Another mafia contact has been close to international drug traffic. He is twenty-five, good-looking, tremendously articulate, and entertaining. He is an expert at spending money: he puts together parties, buys art for mafiosi, makes useful introductions. He speaks excellent English and has read a surprising range of books. “The big guys in the mafia like this about me,” he says. “A few years ago, when organized crime was just getting into full swing, they were a bunch of coarse vulgarians. But then they saw all these American Hollywood movies about the Italian Mafia. The Godfather and so on. And they decided that they liked this idea of being hyper-refined and hyperpolite. Though, of course, there is still that common element, mostly doing the dirty work.”

“Killing people?” I ask.

“You’ve seen a lot of movies, too. Of course there are hit men around, but it’s very much out of fashion in sophisticated circles. The same guys who were killing each other a few years ago are now involved in financial manipulation, which is more pleasant and more profitable, white-collar. The killing part of the game—those people are really very unattractive.”

I go out several times with another contact who is part of the Azerbaijani mafia. On our first such evening, we go to an expensive restaurant in a hotel owned by a well-known Western chain.
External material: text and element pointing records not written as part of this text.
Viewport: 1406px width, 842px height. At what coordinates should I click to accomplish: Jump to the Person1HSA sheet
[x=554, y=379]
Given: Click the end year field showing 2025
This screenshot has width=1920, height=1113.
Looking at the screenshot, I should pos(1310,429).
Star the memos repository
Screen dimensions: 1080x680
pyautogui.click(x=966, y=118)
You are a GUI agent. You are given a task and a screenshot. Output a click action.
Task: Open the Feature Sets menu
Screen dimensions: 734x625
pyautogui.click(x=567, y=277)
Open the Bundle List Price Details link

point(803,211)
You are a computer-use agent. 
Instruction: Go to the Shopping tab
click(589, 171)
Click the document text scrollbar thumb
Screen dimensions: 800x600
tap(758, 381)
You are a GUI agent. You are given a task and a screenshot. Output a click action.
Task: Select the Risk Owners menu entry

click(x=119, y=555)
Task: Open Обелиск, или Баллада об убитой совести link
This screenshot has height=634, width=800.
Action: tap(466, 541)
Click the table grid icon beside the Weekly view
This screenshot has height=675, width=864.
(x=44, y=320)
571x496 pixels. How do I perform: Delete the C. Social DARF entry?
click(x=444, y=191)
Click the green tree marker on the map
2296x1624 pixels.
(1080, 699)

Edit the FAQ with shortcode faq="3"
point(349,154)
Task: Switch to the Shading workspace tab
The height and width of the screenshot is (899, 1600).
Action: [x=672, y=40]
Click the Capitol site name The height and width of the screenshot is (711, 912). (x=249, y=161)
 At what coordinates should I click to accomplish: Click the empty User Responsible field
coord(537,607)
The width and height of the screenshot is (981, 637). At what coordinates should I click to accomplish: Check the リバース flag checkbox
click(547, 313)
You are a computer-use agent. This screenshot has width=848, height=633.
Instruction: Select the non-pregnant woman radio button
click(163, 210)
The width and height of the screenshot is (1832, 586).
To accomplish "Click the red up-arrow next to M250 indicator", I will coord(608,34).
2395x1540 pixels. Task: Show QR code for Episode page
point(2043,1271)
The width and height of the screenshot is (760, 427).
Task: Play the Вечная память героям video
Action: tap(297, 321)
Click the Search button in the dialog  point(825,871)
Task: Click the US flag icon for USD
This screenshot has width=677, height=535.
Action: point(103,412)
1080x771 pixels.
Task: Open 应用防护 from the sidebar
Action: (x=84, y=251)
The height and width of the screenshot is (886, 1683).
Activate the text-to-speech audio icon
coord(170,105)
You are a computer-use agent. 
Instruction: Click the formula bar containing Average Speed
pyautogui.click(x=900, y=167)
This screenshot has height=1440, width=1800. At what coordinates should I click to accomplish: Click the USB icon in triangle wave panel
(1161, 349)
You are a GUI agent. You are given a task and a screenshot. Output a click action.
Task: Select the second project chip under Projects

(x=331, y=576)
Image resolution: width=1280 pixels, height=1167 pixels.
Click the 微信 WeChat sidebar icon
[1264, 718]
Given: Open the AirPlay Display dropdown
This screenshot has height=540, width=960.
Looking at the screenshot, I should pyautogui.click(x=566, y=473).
We sit down at the best table with a few heavies; one of them takes out a lump of hash the size of a baseball and starts to roll joints. I am a bit startled. “Do you think it’s a good idea to smoke hash in the middle of this restaurant?” I ask. “You know, this is a Western hotel.”

He laughs. “My friend wondered whether you would mind if we smoked here,” he says to the manager, gesturing languidly at the lump of hash.

“Please,” says the manager, looking rather green. “Have a nice smoke. You do whatever you like.” He stands smiling meekly at us.

At a party a few days later, one of the young mafiosi offers to introduce me to his boss, a plump man with blond hair and a scruffy beard. We have a nice chat about cars. He hopes that what I have been learning is interesting. “Our mafia is the best,” he says.

“And what do you actually do?” I ask brightly.